IN 1223, SAINT FRANCIS OF ASSISI, THE PATRON SAINT OF ITALY, created the tradition of the Crèche, or Nativity scene, as a representation of the birth of Jesus Christ to be displayed from Advent through Epiphany, the Feast of the Three Kings. From early life-size wooden figures to Renaissance period masterworks, the Crèche symbolizes the true meaning of Christmas: the birthday of Jesus Christ. Also known as a precipio, or collection of small figures set in a pastoral scene, here are some of the world’s most treasured—on exhibit for all to see down through the centuries. O, come let us adore Him.
The Neapolitan Baroque Crèche
Metropolitan Museum of Art, New York City
Photo courtesy of the Met Museum
More than 250 crèche figures adorn the 20-foot spruce in Medieval Hall. The gift of Met patron Loretta Hines Howard (1904-1982), an American artist and collector, who began collecting Nativity figures in 1925, she donated the multicultural society of a Naples village in 1964 and has been a major New York attraction ever since. Among the heavenly figures are 20 cherubs and 60 angels, 50 animals, and 70 figures.
Muzeum Jindřichohradecka, Czech Republic
Photo courtesy of mjh.cz
NAMED AFTER ITS CREATOR, Tomáš Krýza (1838-1918) a stocking-weaver from the village of Jindřichův Hradec, in the South Bohemian Region, Krýza’s Crèche is the largest mechanical nativity scene in the world (according to the Guinness Book of World Records.) A labor of love, it took Krýza 60 years to build. Covering an area of 56-feet by 7-feet, the 19th century Bohemian-inspired village contains 1,389 figures. Made of wood, flour, sawdust, gypsum, and fish glue, 133 figures were designed to move—originally powered manually before an electric motor was specially installed. Displayed at Muzeum Jindřichohradecka in Jindřichův Hradec, the Czech Republic. In 1936, the museum obtained two additional creches, created by Emanuela and Bohdan Steinocher, which are displayed alongside Krýza’s Crèche. To see this magnificent creation in motion, go onto YouTube and search for La crèche de Krýza.
The Cracow Crib
Notre-Dame, Paris, France
The Nativity Scene of Notre-Dame in Paris was made in 2010 by the Markowski family of Cracow, Poland and displayed at the cathedral in 2015. A modern work of art, it stands over 16-feet high, it took 10,000 hours to make. Influenced by Cracow’s 21 churches, it is inspired by the Barbican fortress, or Cloth Hall, from the Renaissance period, featuring 10 stained-glass windows dedicated to the saints who are buried in Cracow. In the center is the Holy Family, worshipped by the Magi and shepherds. UPDATE: The horrific fire of April 15, 2019 has forced one of the world’s most magnificent cathedrals to undergo extensive restoration. On June 9, 2021, France’s National Commission for Heritage and Architecture (CNPA) unanimously approved the recommendation of the chief architects of Historical Monuments to restore Notre Dam to its prior state, rebuilding the famous spire, completely destroyed by the fire, to the identical design of its designer, 19th century architect Eugène Viollet-le-Duc. What a meaningful way to herald the Christmas season by contributing to the restoration! Log onto www.friendsofnotredamdeparis.org.

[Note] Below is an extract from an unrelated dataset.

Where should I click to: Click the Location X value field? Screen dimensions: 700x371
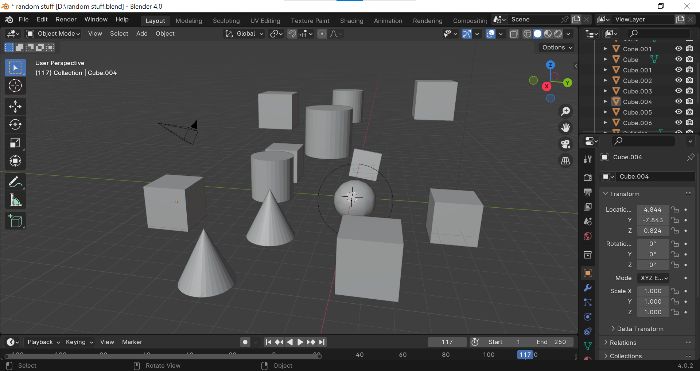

Italy’s Celebrated “100 Presepi Exhibit”
Photo courtesy of 100presepi.it
“The 100 Presepi Exhibit” attracts thousands of tourists and pilgrims to the Vatican at Christmastime. This year, more than 130 Nativity scenes will be on display. Recently, Pope Francis visited the site of St. Francis’ Nativity scene, where he issued an Apostolic Letter on the importance of the Christmas crèche. “God loves us to the point of sharing our humanity and our lives. He never leaves us alone,” said Pope Francis. Every city, town, village, hamlet, and home in Italy has a presepio, or crib. Some of the most elaborate presepi are on display at Italy’s ancient churches, such as the scene above, at the Basilica of Santa Maria in Trastevere, one of Rome’s oldest churches and the presepi displayed at St. Peter’s Square at the Vatican.
The quintessential Neapolitan figures were made in Naples between 1700 and 1840 and 100 of the finest have been displayed at the Carnegie Museum of Art in Pittsburgh, Pennsylvania every Christmas since 1957. Beyond the Nativity story, the figures capture the essence of village life in Renaissance Italy.